Desde el anuncio de su nacimiento, el Hijo unigénito del Padre, nacido de la Virgen María, es definido "rey", en el sentido mesiánico, es decir, heredero del trono de David, según las promesas de los profetas, para un reino que no tendrá fin (cf. Lc 1, 32-33). La realeza de Cristo permaneció del todo escondida, hasta sus treinta años, transcurridos en una existencia ordinaria en Nazaret.
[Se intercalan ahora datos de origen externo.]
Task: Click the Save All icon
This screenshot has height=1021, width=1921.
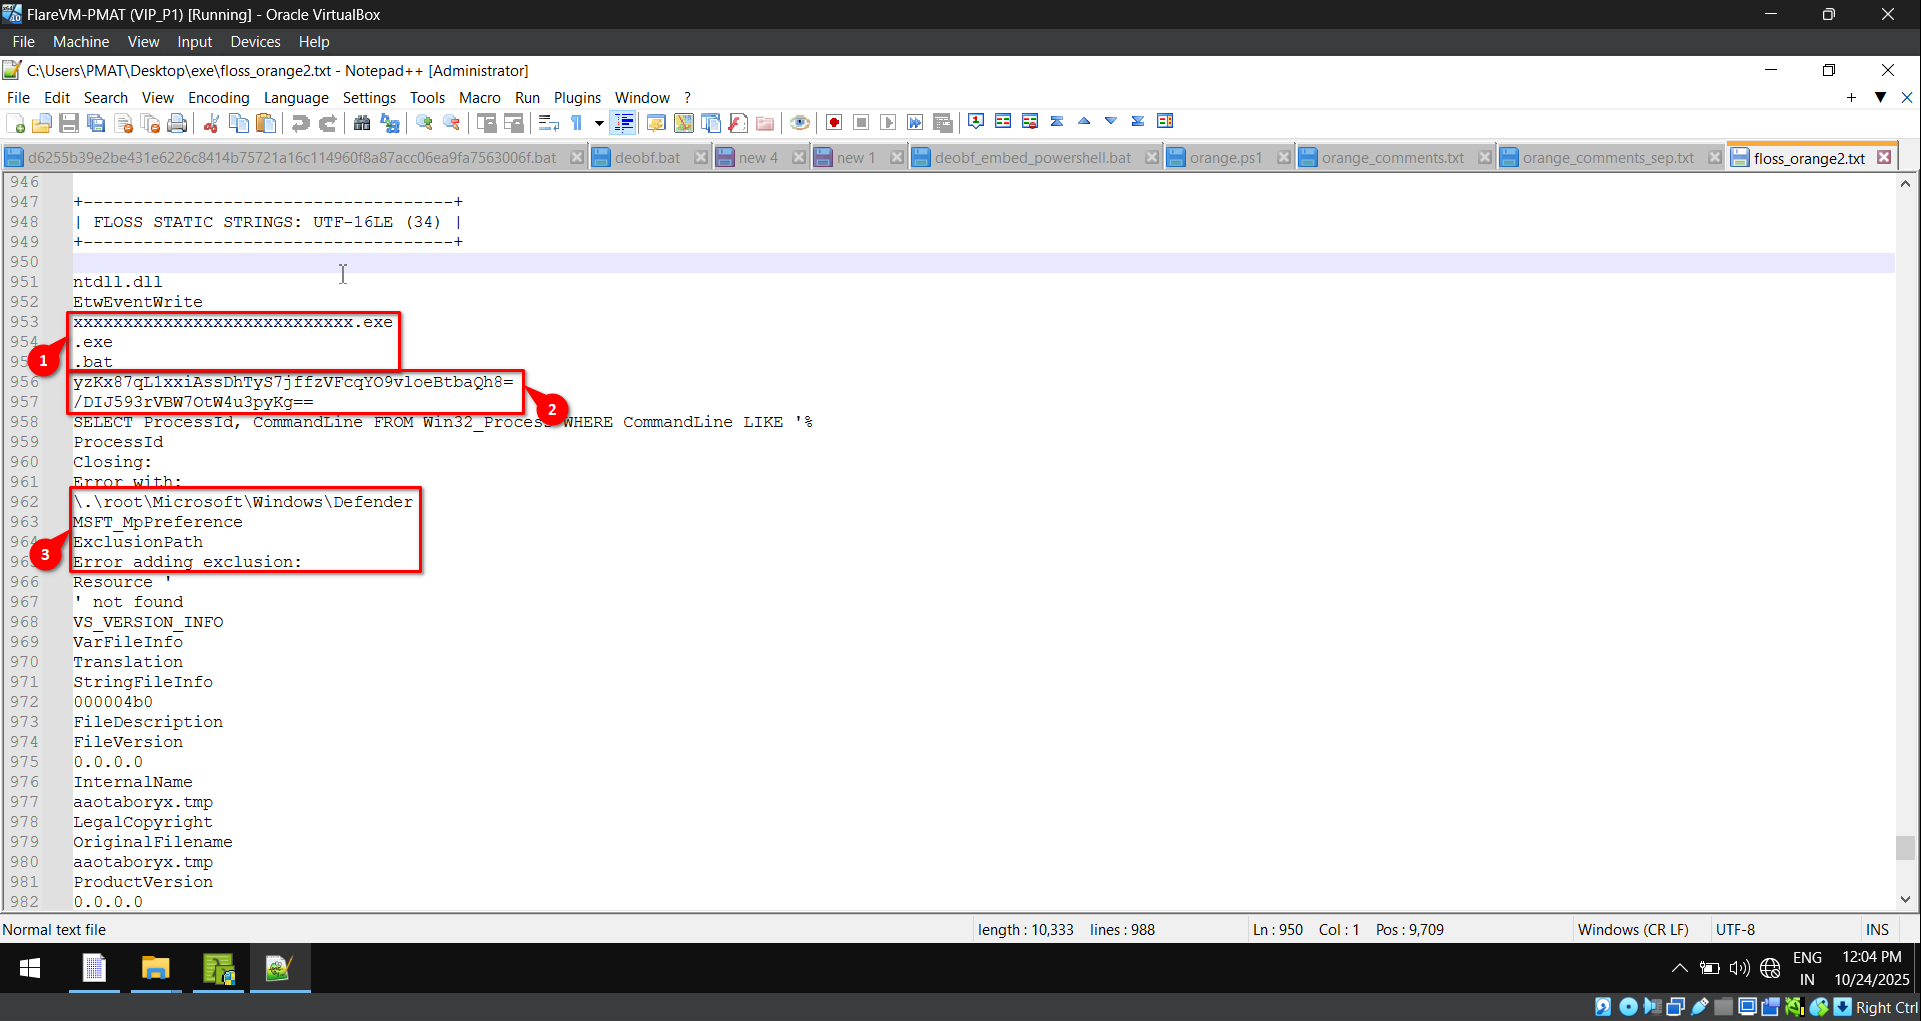Action: click(96, 121)
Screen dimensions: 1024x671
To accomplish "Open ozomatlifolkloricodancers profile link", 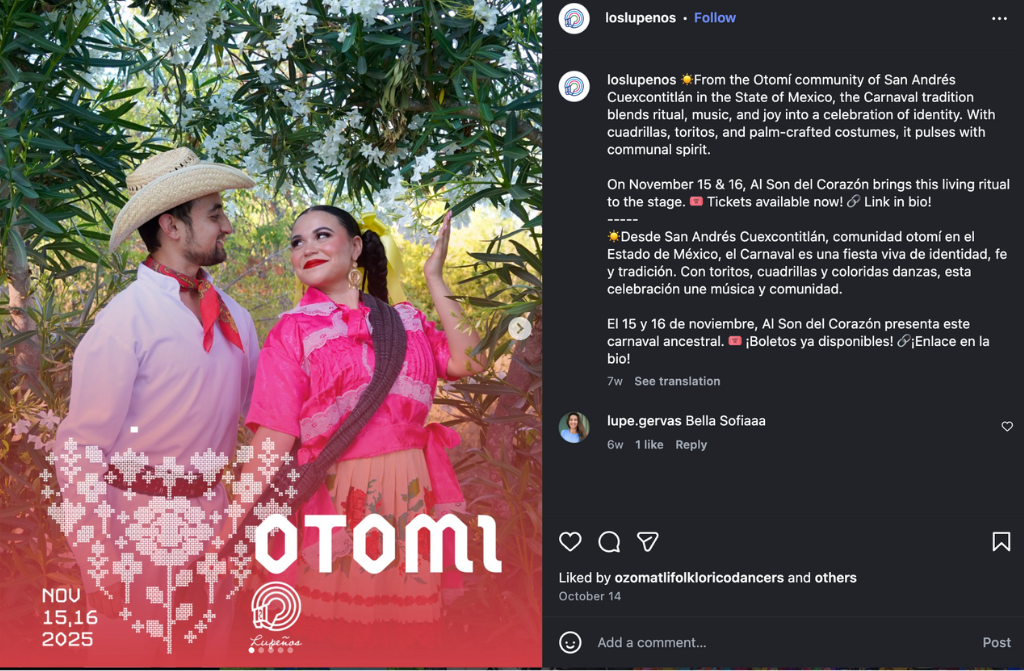I will (699, 578).
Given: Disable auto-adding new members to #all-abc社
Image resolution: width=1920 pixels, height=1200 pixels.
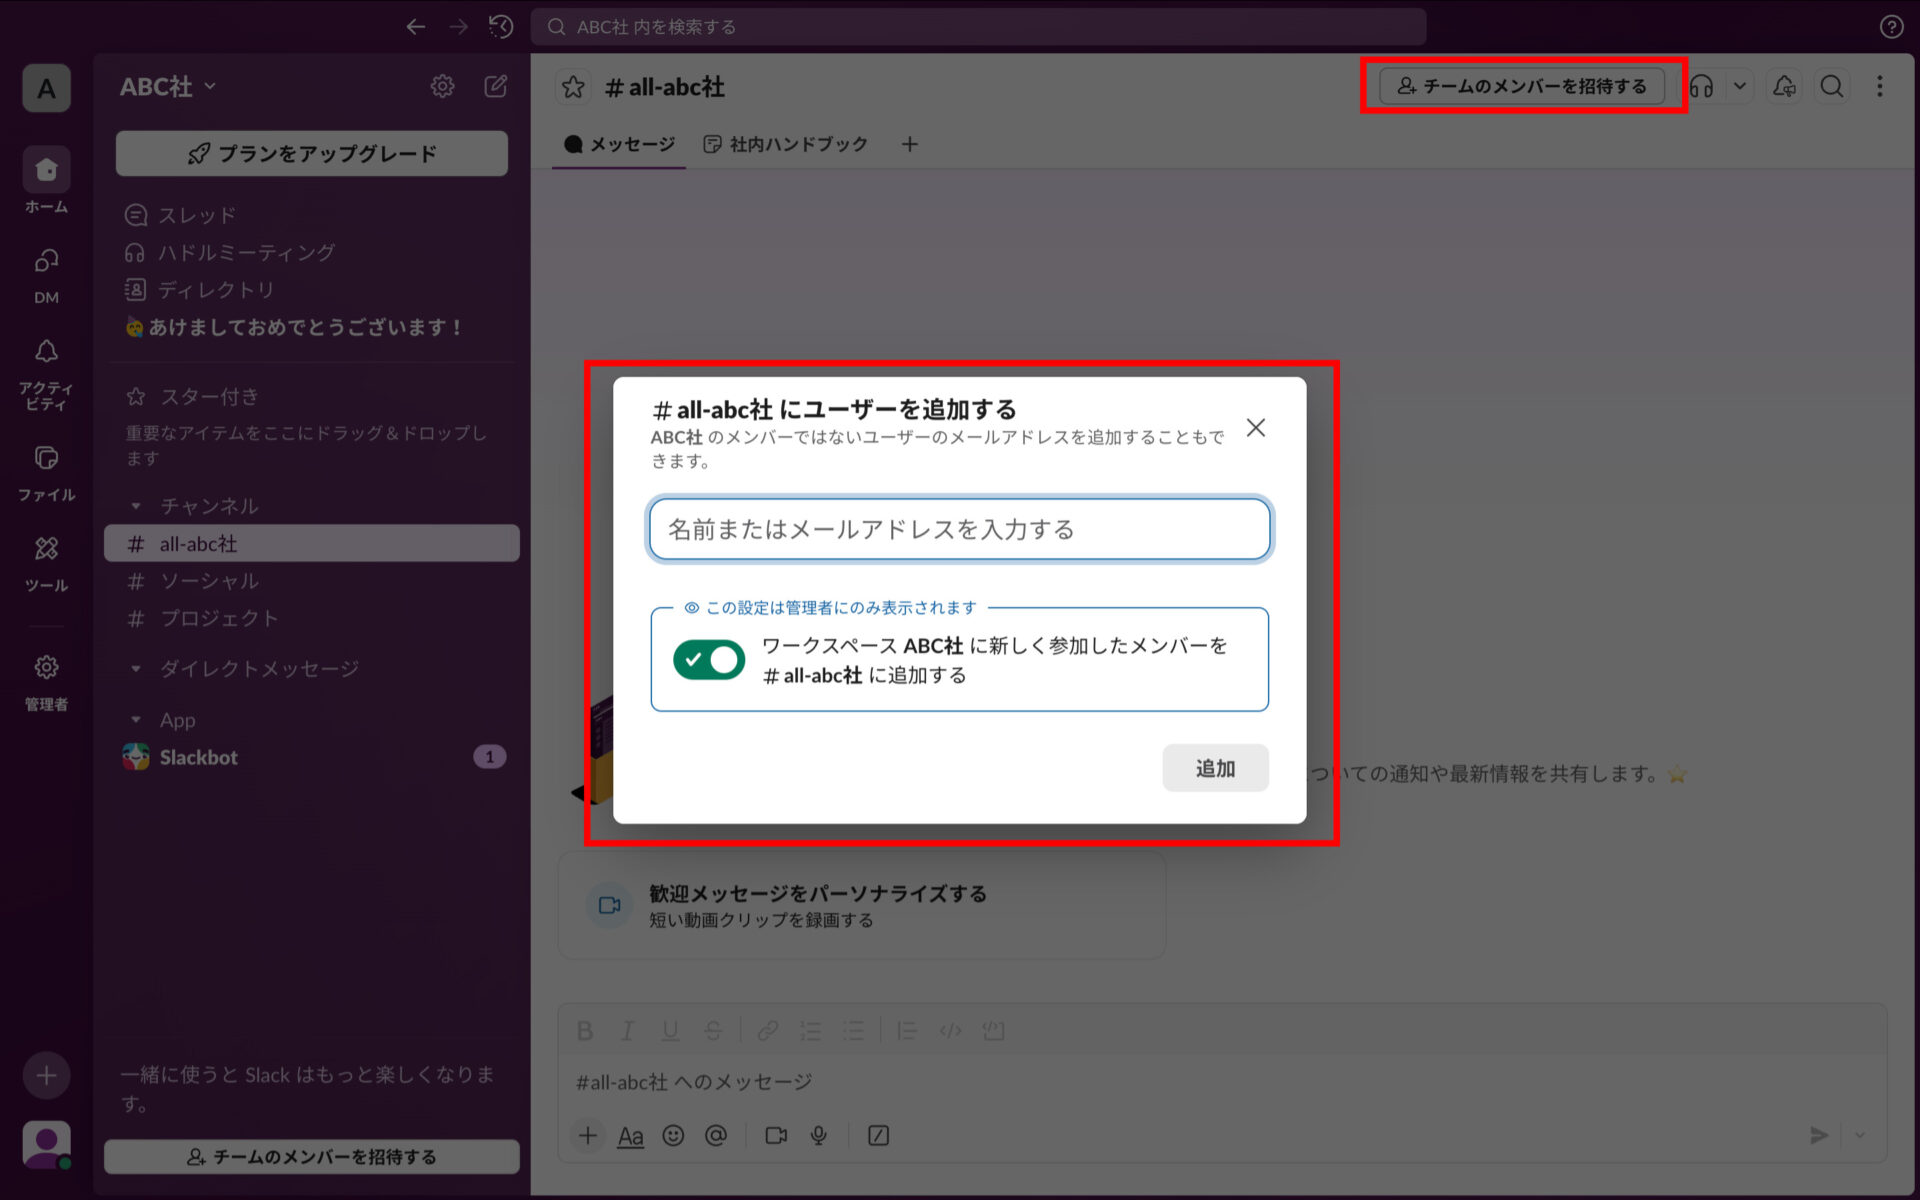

Después, durante su vida pública, Jesús inauguró el nuevo reino, que "no es de este mundo" (Jn 18, 36), y al final lo realizó plenamente con su muerte y resurrección. Apareciendo resucitado a los Apóstoles, les dijo: "Me ha sido dado todo poder en el cielo y en la tierra" (Mt 28, 18): este poder brota del amor, que Dios manifestó plenamente en el sacrificio de su Hijo. El reino de Cristo es don ofrecido a los hombres de todos los tiempos, para que el que crea en el Verbo encarnado "no perezca, sino que tenga vida eterna" (Jn 3, 16). Por eso, precisamente en el último libro de la Biblia, el Apocalipsis, él proclama: "Yo soy el alfa y la omega, el primero y el último, el principio y el fin" (Ap 22, 13).
"Cristo, alfa y omega", así se titula el párrafo que concluye la primera parte de la constitución pastoral Gaudium et spes del concilio Vaticano II, promulgada hace 40 años. En aquella hermosa página, que retoma algunas palabras del siervo de Dios Pablo VI, leemos: "El Señor es el fin de la historia humana, el punto en el que convergen los deseos de la historia y de la civilización, centro del género humano, gozo de todos los corazones y plenitud de sus aspiraciones". Y prosigue así: "Vivificados y reunidos en su Espíritu, peregrinamos hacia la consumación de la historia humana, que coincide plenamente con el designio de su amor: "Restaurar en Cristo todas las cosas del cielo y de la tierra" (Ef 1, 10)" (n. 45). A la luz de la centralidad de Cristo, la Gaudium et spes interpreta la condición del hombre contemporáneo, su vocación y dignidad, así como los ámbitos de su vida: la familia, la cultura, la economía, la política, la comunidad internacional. Esta es la misión de la Iglesia ayer, hoy y siempre: anunciar y testimoniar a Cristo, para que el hombre, todo hombre, pueda realizar plenamente su vocación.
La Virgen María, a quien Dios asoció de modo singular a la realeza de su Hijo, nos obtenga acogerlo como Señor de nuestra vida, para cooperar fielmente en el acontecimiento de su reino de amor, de justicia y de paz.